BEGIN Material shown

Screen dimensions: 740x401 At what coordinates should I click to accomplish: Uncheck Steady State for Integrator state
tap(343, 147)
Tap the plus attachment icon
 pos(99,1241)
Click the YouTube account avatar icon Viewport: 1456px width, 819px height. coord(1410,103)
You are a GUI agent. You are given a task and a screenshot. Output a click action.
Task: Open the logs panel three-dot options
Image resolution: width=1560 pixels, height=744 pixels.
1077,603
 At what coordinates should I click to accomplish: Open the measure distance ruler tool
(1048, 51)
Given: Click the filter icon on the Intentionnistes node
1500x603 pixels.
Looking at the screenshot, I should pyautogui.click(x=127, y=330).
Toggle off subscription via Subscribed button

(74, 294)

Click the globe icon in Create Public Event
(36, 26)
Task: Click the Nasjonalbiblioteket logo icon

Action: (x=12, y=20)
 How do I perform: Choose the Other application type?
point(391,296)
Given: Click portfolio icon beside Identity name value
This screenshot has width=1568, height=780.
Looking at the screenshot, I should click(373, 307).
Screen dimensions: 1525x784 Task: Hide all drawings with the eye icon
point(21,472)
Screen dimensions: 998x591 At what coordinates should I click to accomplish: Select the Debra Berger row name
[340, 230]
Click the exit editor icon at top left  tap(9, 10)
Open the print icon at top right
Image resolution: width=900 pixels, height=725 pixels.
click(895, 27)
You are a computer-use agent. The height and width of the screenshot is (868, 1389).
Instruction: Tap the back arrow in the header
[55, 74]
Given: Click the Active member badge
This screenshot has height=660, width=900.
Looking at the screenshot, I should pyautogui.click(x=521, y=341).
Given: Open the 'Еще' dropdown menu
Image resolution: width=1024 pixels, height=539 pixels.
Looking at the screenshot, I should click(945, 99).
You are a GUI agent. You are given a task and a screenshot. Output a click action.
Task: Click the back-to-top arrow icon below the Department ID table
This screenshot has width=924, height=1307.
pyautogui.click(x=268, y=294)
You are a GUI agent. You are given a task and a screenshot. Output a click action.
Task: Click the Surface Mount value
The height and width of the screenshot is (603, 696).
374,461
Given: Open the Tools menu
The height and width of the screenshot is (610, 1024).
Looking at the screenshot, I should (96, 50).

END Material shown

Work instructions:
Looking at the records above, how many lines contain "menu"? Only the number is needed.

Exercise solution:
2